Médecins Sans Frontières (MSF) has been advocating for the parasitological confirmation of all clinical malaria diagnoses, either by microscopy or rapid-diagnostic tests (RDTs), since 2004. This is mainly to ensure the correct and timely treatment of malaria-negative patients, to avoid unnecessary use of artemisinin-based combination treatment (ACT), and to avoid the use of “drug cocktails”, which can lead to potential side-effects. However, this recommendation was at odds with the World Health Organisation (WHO), whose guidelines stated that all children younger than 5 years with fever or a history of fever in a high transmission area should be treated for malaria, irrespective of the test result. This has sometimes led to friction between the Ministries of Health that often based their national treatment protocols on these WHO recommendations, and MSF missions, keen to better target treatment. However, the recently-published second edition of the WHO malaria guidelines [link http://whqlibdoc.who.int/publications/2010/9789241547925_eng.pdf] now recommend the parasitological confirmation of diagnosis before treatment. MSF welcomes this decision, and hopes that the national treatment guidelines in endemic countries will be adapted to be brought in line with the WHO recommendations. We also call on the donors providing ACTs to accompany this with funding for the necessary diagnostic tools that will enable the implementation of this new recommendation.
In addition to the guideline changes, the recent explosion in availability of rapid diagnostic tests has led WHO and the Foundation for Innovative New Diagnostics to carry out a product evaluation on 40 commercially-available RDTs. They were assessed for a various criteria including detection rates for high and low parasitaemias, false-positivity rates, and performance after exposure to high temperatures and humidity. The results of this evaluation will now be used to select the most appropriate RDTs for use in their contexts. However, many challenged to malaria diagnosis still remain.
In 2005, MSF campaigned for global change in malaria treatment policy through the ACT NOW campaign, after demonstrating that the most commonly used anti-malaria drugs used in 18 countries over the previous decade had become ineffective [http://www.plosmedicine.org/article/info:doi%2F10.1371%2Fjournal.pmed.0050169]. ACT is now the recommended first-line treatment for malaria. However, simply prescribing it for uncomplicated malaria does not result in treatment completion. Recent MSF studies in Bo, Sierra Leone, revealed poor adherence to treatment, which not only risks the development of resistance to the only effective drug currently available but also weakens clinical management of malaria and reduces public confidence. Better understanding of local compliance behaviour, the exclusive use of fixed dose combinations, and more innovative approaches will be required to improve adherence and safeguard artemisinin for future use.

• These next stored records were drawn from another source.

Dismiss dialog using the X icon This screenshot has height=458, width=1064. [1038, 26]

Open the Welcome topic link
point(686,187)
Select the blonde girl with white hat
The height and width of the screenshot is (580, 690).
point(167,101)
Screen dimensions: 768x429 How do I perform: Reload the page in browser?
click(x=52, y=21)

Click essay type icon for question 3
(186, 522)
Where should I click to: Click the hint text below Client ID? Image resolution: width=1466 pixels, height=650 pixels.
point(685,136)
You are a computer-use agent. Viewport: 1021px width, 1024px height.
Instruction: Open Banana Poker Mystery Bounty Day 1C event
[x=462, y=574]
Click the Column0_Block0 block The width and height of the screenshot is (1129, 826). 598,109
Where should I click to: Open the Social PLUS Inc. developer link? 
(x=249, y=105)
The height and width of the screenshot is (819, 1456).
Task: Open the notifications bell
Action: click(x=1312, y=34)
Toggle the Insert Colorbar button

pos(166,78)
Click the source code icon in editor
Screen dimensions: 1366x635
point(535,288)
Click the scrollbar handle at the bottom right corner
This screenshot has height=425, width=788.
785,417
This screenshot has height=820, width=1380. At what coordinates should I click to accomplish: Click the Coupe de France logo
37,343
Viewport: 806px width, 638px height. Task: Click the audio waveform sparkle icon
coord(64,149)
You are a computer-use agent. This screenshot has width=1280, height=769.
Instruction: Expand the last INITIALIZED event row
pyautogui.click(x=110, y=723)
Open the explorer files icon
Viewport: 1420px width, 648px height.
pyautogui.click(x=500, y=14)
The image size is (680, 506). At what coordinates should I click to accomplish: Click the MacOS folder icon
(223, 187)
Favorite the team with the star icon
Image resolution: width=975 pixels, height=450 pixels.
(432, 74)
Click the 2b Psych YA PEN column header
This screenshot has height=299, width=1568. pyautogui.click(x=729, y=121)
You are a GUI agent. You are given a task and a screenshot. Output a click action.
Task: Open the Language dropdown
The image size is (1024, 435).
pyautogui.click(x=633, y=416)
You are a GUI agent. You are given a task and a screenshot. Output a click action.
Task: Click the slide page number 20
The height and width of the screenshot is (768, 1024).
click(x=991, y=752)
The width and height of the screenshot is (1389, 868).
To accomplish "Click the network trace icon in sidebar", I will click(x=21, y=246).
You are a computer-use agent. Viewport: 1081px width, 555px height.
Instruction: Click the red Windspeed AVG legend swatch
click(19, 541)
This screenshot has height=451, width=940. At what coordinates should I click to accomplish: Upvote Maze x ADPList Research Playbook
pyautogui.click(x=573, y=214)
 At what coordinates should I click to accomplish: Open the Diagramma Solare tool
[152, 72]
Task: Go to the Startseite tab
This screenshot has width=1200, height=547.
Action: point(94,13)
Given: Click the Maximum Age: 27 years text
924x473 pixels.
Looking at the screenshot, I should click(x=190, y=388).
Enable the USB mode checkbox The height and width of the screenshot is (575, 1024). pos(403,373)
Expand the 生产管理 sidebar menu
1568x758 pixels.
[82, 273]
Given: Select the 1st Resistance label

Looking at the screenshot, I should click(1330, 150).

MSF is also active in the area of malaria prevention. High levels of bednet use across a range of transmission settings in Africa has been shown to reduce malaria-related mortality, especially in children under 5 years. The Roll Back Malaria campaign has set a target to have at least 80% of pregnant women and children under 5 using bed nets by 2010. Some MSF projects have almost achieved this target through the blanket distribution of free long-lasting insecticide-treated bednets.
Although these activities will help to improve clinical management of malaria patients and target interventions appropriately, other challenges remain, such as effective prophylaxis drug options for pregnant women and children, appropriate care of malaria in HIV patients, predicting malaria outbreaks, ensuring effective first-line drugs through efficacy-monitoring, maintaining quality patient care in de-centralised malaria programmes, and optimising treatment options against Plasmodium vivax.
We will continue to search for innovative solutions through robust field-driven operational research.
Ruby Siddiqui works as an operational epidemiologist in the Manson Unit, MSF-UK. She supports MSF field projects with medical surveillance and monitoring, outbreak investigation, and operational research activities. This includes specific support for malaria and neglected tropical diseases, mental health and sexual and gender-based violence. Martin De Smet is coordinator of the Malaria Working Group of MSF. He is involved in the implementation of best malaria practices in MSF projects and in operational research on access to ACT, diagnostic strategies, and treatment.